>>"Do you think Ms Gerson and many of the herbal vegans are probably blood type A?"<<
Perhaps... I am not sure. ABs, and Bs, can get away with it too, especially if they include *some* raw dairy in their diets, even if it is just butter and cultured dairy.
>>"I saw your reply about % of people that will be hurt by eating vegan, and I have no doubt that it's an accurate estimate. Blood type O is the most common type, and people that disregard that are missing the forest for the trees, IMHO. I could tell myself that blood type doesn't matter but that wouldn't stop my body from failing if I ate vegan for many years."<<
Blood type is just a simple tool that most of us, who know our blood type, can use as a foundational guideline... it can get even more specific if we are metabolic typed. A superficial questionnaire on metabolic typing that I have now taken twice, showed me to be a *mixed* type, very high on the protein end of things, almost a protein type.
We can get even more specific if we wish, with genetic typing for dietary advice.
>>"I believe I need the proteins [at least] for breakfast for good mental clarity and sustained energy. I can be a vegan for lunch and dinner. :)"<<
A high protein and fat breakfast is beneficial for most anyone no matter what their dietary type.
Good plan. Try to get your proteins and the bulk of your dietary fats in before mid-afternoon.
Keep your nighttime meal simple and vegetable rich with soups, perhaps made with bone broths, salads, etc.
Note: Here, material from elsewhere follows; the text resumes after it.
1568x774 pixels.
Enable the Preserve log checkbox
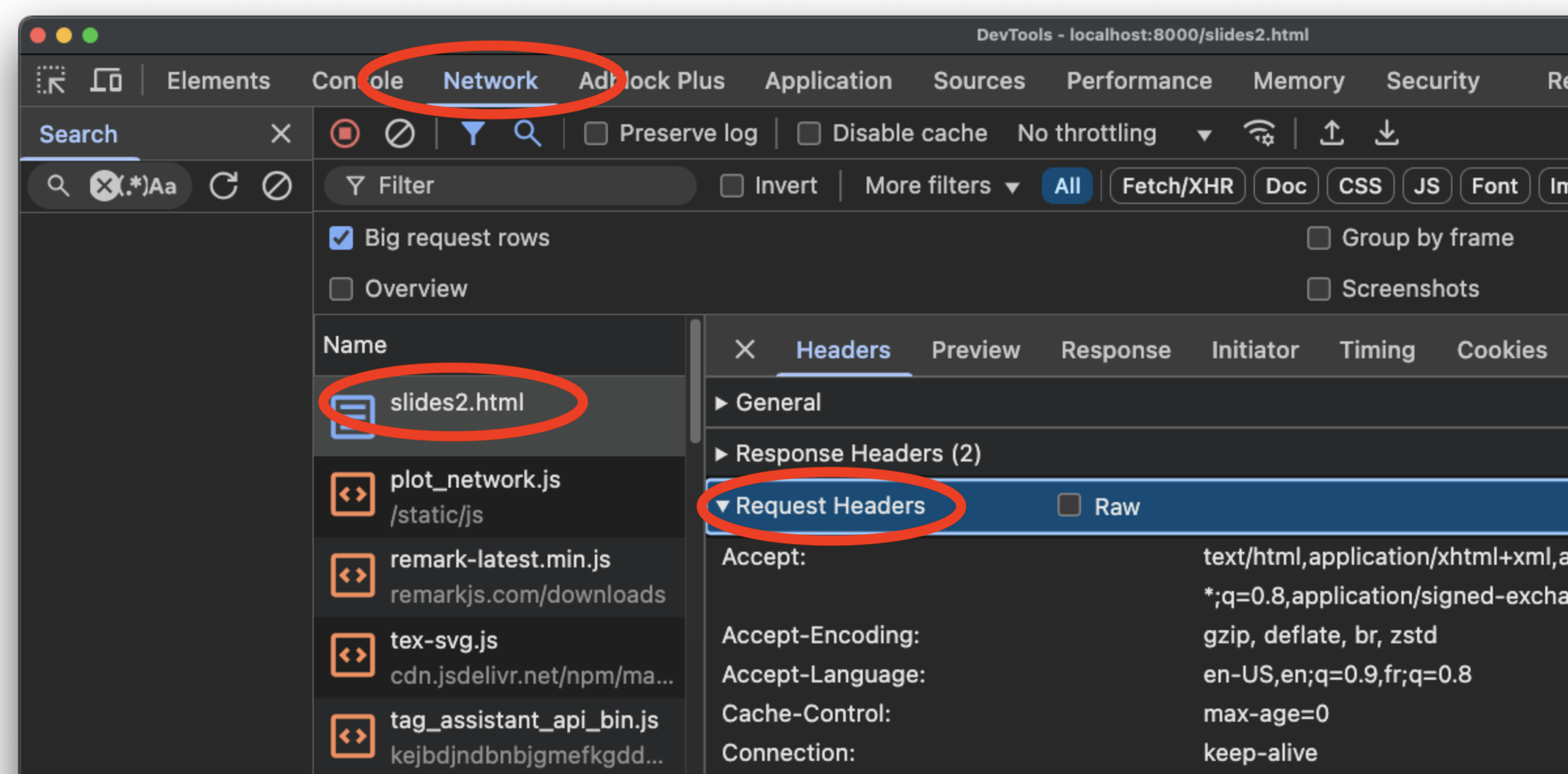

>>"It seems like a lot of the vegans like Schulze, etc., are probably blood type A, if meat affects them adversely. I just wish they wouldn't have the *one size fits all* diet theory. That's what makes it confusing."<<
I do not know what his blood type is. I do know that many vegetarian gurus do not differentiate between the profound health affecting differences of commercial animal products and those products that come from animals raised, and treated as they should be. When confronted, these gurus tend to stick to their guns, without ever having studied human genetic diversity and nutritional needs, and, if they have, brush them off, and\or do not understand them, perhaps due to their biases. They also believe, like main stream medicine does, that one *diet* fits all humans.
But then, to be fair, some omnivores are the same way...
Whether one believes in evolution or not... or the simple advancement of man through the ages, chances are that those who are descended from peoples who where well established agricultural people, will have a better time with many domestic plants, including grains, and that those descended from people who were more tribal, hunter gatherers will likely have a stronger leaning towards animal flesh, root vegetables, dark greens like kale, chard, etc., nuts and berries... that seems to be me. In addition, dietary needs based upon the climate we reside in need to be considered... there is a reason that indigenous people who live near or within the arctic circle eat high animal fat and protein diets, with only small amounts of local vegetables and fruits - about enough for seasoning... which brings up that the availability of local, seasonal foods is a consideration as well.
As you understand, there is no such thing as a one size fits all way of eating - never has been - never will be... it is just simple, common sense.